GIVEN ENTRIES:
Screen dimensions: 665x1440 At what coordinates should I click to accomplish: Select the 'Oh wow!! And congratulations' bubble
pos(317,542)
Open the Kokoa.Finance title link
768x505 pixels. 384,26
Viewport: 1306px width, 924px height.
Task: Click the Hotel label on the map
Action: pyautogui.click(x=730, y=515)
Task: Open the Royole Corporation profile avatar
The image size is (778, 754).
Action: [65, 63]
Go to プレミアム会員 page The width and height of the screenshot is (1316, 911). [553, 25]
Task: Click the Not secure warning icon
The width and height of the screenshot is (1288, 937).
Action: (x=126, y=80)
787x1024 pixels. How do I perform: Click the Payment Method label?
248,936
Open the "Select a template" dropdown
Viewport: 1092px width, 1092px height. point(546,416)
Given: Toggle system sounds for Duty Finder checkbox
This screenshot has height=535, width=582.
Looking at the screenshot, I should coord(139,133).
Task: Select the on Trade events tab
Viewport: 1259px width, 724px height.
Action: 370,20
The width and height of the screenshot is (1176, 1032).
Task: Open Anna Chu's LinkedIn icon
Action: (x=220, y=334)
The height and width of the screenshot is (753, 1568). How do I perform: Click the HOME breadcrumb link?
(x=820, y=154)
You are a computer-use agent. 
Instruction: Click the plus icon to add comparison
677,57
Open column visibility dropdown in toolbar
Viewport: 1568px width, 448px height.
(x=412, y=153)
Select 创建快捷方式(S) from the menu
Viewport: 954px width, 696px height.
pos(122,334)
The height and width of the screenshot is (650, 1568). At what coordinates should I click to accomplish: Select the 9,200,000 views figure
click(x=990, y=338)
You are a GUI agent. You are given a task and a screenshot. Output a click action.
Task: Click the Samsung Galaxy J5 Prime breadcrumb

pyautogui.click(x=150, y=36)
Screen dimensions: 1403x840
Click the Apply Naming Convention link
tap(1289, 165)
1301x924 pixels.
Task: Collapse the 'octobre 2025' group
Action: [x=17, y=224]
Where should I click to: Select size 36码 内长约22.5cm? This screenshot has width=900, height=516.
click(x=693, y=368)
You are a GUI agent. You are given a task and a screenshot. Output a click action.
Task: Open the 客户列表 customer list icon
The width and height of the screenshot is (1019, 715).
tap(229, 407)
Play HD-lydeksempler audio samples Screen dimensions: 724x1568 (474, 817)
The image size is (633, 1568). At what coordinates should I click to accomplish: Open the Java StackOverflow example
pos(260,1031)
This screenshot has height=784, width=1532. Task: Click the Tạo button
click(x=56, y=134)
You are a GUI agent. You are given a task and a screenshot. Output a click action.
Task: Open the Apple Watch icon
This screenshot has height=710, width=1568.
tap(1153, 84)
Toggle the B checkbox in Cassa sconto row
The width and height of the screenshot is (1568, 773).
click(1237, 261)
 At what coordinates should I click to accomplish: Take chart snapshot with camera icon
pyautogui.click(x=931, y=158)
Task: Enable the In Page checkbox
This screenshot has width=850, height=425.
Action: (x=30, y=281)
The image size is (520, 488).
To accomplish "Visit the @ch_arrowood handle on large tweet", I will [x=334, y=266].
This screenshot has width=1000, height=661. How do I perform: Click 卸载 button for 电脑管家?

PROBLEM DETAILS:
Supply the count of lines in the entries that include "checkbox", and no other text.

WRITTEN SOLUTION:
3